Forum: Ruby on Rails OT: Scraper library recommendation

Announcement (2017-05-07): www.ruby-forum.com is now read-only since I unfortunately do not have the time to support and maintain the forum any more. Please see rubyonrails.org/community and ruby-lang.org/en/community for other Rails- und Ruby-related community platforms.
Andrea C. (Guest)
on 2006-01-10 20:00
(Received via mailing list)
Hi all,

this is quite off-topic, but I'm sure a lot of people here has
experience
in the area, so...

I'm writing a website scraper script that needs to download a web page,
traverse the (X)HTML tree and finally insert data and HTML pieces into
a DB. Eventually this data will be served up as RSS and/or Atom.

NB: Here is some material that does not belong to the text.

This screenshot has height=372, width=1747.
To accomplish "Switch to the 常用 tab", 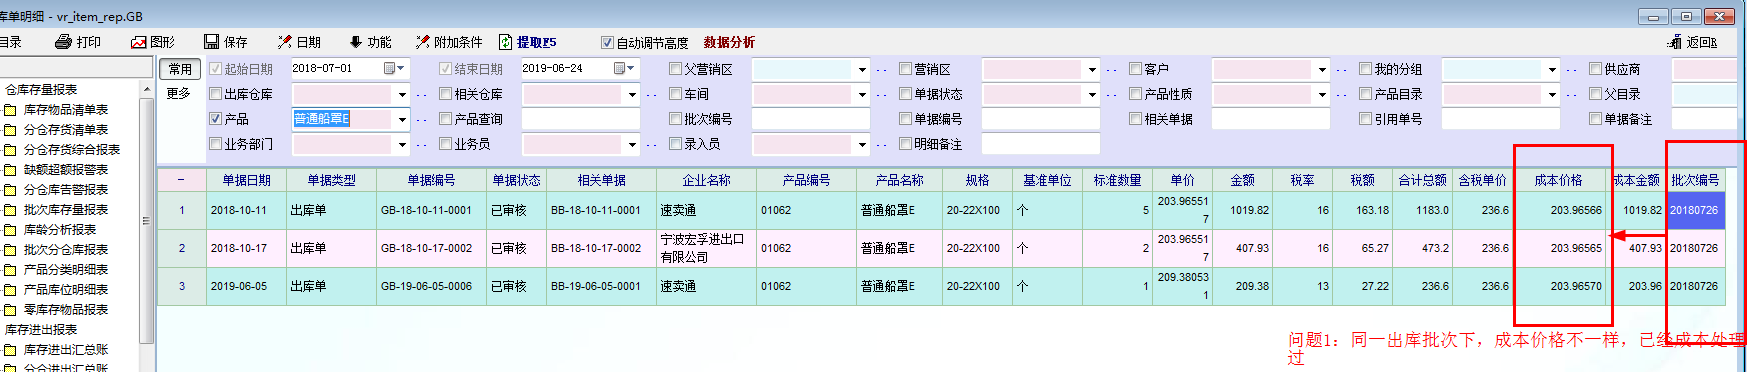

I'm currently using html/tree (htmltools); I've also tried Rubyful Soup;
both have their own shortcomings. What do you people suggest?

Regarding htmltools: I had to tweak it quite a bit, as it wouldn't
recognize
XHTML-style "empty" tags (for instance, it dislikes <link ... />).
What's even worse, I can't seem to get it to dump back the HTML it read.
Something as simple as:

#!/usr/bin/env ruby

require 'html/tree'

p = HTMLTree::Parser.new(false, false)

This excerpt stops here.